I know what gear is. Also known as juice, sauce, slop, product. Gear is steroids. And it's not the first time I'd been offered a taste. A team from South Africa came out on a school rugby tour last year and a few of the blokes were into it. Told us it was the best way to get bulk. I ignored them, but maybe Adam was listening.

‘I gotta get back in the firsts, Cris. This is the only thing I can think of. I've talked to this guy. He gets it for the footy players. Anything we like. Good gear.'

‘Where am I going to get money for that?'

‘I can pay for it.'

I feel uncomfortable. Our family isn't well-off but I don't like my cashed-up mates paying my way, either. If I pulled a few extra shifts at Bunnings, would it be enough?

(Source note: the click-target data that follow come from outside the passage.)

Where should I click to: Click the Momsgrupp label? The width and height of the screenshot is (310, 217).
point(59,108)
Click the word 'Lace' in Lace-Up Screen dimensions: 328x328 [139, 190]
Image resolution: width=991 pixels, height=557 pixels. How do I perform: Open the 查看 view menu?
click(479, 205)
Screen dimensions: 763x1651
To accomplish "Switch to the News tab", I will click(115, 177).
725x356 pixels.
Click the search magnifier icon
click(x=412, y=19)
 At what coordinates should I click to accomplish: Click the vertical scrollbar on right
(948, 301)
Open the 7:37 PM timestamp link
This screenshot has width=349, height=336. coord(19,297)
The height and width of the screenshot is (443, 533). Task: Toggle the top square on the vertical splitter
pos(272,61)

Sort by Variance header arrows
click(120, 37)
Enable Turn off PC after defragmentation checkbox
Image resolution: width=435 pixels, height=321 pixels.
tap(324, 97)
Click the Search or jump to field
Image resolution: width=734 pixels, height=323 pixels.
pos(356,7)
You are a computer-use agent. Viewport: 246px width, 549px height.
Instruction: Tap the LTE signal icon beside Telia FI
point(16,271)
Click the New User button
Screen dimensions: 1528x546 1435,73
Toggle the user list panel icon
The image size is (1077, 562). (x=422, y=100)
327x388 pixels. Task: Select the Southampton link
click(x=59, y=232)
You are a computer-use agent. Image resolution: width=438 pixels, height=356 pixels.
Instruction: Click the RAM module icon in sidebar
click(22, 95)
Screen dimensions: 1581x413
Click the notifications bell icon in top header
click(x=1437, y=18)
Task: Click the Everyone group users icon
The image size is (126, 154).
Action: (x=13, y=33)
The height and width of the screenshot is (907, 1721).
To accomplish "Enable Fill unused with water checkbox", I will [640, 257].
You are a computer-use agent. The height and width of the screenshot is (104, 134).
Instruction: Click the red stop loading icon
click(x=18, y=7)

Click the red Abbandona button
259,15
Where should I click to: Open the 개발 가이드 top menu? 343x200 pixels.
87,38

‘I dunno, Adam. Don't they, like, shrink your balls or something? Make you Incredible Hulk aggro?'

‘Nah. This guy has good product. That weight you have to lose, will be gone in like, a month. I can get big. I'm too skinny. The more I lift, the skinnier I get. The protein shakes can only do so much. I need this. We can stop, way before the Head of the River. There's no testing, right? So no one has to know. Everyone does it now anyway.'

‘Isn't it cheating?'

‘Clean sport is a myth, my friend. You either get smart or you get beaten.'

We walk in silence, each of us weighing up the risk. It's minimal, our school doesn't drug test for performance-enhancing drugs, and it would be so easy to say yes. Rowing had gotten too hard. There was too much at stake now. We'd worked our way to the senior crews, but now we both needed a shortcut. The quickest point from A to B.

‘Will you do the talking?' I ask.

Adam smiles and slaps me across the shoulders conspiratorially. He doesn't like to do things on his own. It wasn't just about helping out a friend, he wanted a partner in crime.

‘We'll go see this guy after school. He'll hook us up. So, you'll come?'

‘Only to talk to him? I'm still not sure I want to do this.'

‘No-obligation, free quote,' says Adam.